The essence of ASIC prosperity is a technological equality movement. Google engineer James Hoffman revealed earlier: the cost of a single TPU chip is only one-third that of an NVIDIA GPU, but the accompanying 36-layer PCB costs 70% more than the budget. Meta is even more exaggerated; in their rack-mounted servers, the PCB cost accounts for 35% of the entire machine budget, which is even more expensive than the chip itself. Tech giants originally aimed to break NVIDIA’s monopoly, but ended up creating a more complex supply chain shackles.
Dark humor is everywhere in the industry. Lao Chen, the owner of a PCB factory in Suzhou, has NVIDIA buyers in his client group who always @everyone at 3 AM: “The latest design plan has been sent to your email; add four more layers!” The next morning, the factory’s engineering team will fall into a new round of collapse—this is akin to asking a bun shop to overnight switch to molecular cuisine.

A deeper crisis is buried in the numbers. Broadcom announced that its AI business aims for $90 billion in three years, but the total global PCB output value in 2023 is only $87.3 billion (Prismark data). Now, the demand for ASIC-related PCBs is set to take away 30% of that, nearly consuming the entire industry’s incremental space. Expanding capacity is growing wildly in the shadows. In an industrial park in Jiangxi, five new high-end PCB production lines are starting simultaneously, but the investors are real estate developers who have never been involved in the electronics industry. This scene inevitably reminds one of the 2008 photovoltaic disaster—the alarm for overcapacity is already flashing red.
The blade of technological iteration also hangs overhead. Once silicon photonics technology breaks through, the demand for traditional circuit boards may be cut in half. Earlier this year, Intel Labs successfully replaced traditional circuits with photonic chips, reducing energy consumption by 90%. A private equity researcher revealed: “Top PCB manufacturers are secretly investing in photonic projects, fearing being left behind by the train of the times.”

Looking back at this frenzy, the PCB industry resembles the “gold rush merchants selling shovels.” When chip giants charge forward, they profit immensely; but once the technology route shifts, new capacity may instantly turn to scrap. A report from a foreign investment bank reveals the key: The recent surge in the PCB sector over the past six months is driven by institutions’ collective anxiety over industry overcapacity in 2026—they are racing against time.

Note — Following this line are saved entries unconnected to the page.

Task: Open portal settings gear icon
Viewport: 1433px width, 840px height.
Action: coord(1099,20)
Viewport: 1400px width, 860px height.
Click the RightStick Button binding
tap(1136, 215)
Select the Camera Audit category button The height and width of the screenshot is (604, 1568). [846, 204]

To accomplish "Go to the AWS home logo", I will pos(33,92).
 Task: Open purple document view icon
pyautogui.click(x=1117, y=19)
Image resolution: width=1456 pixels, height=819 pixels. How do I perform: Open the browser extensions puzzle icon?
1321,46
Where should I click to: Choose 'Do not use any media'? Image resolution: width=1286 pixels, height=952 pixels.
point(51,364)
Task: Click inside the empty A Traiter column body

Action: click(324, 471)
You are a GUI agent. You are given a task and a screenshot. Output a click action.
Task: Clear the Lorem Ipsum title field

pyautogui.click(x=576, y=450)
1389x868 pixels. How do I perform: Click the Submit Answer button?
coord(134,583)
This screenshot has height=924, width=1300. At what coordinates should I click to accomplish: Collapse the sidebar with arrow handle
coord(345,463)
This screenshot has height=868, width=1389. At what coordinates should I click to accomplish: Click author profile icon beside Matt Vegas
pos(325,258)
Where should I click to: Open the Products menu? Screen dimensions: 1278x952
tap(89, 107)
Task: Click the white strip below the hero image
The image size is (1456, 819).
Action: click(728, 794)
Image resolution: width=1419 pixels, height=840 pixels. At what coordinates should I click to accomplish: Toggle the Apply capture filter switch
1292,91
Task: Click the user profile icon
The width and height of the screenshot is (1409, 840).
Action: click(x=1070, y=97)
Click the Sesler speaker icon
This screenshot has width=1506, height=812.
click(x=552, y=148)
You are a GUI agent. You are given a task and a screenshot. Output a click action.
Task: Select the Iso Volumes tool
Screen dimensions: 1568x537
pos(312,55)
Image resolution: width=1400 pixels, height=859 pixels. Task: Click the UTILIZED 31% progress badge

Wang Haibo, the chief engineer of a well-established Shenzhen manufacturer, put it bluntly: “Now we are like workers tightening screws on a rocket; there is glory when the rocket launches, but when it fails, no one remembers you.” This statement encapsulates the fate of the midstream in the supply chain: soaring high when the wind blows, but crashing hard when it stops. The most ironic aspect of this grand drama in the PCB industry is that humans use the most basic physical rules (copper foil etching) to support the most fantastical AI dreams. While tech journalists chase after the speeches of OpenAI founders, the image of an old master in a Dongguan factory calibrating circuits with a tenfold magnifying glass may be the true trump card of this intelligent era.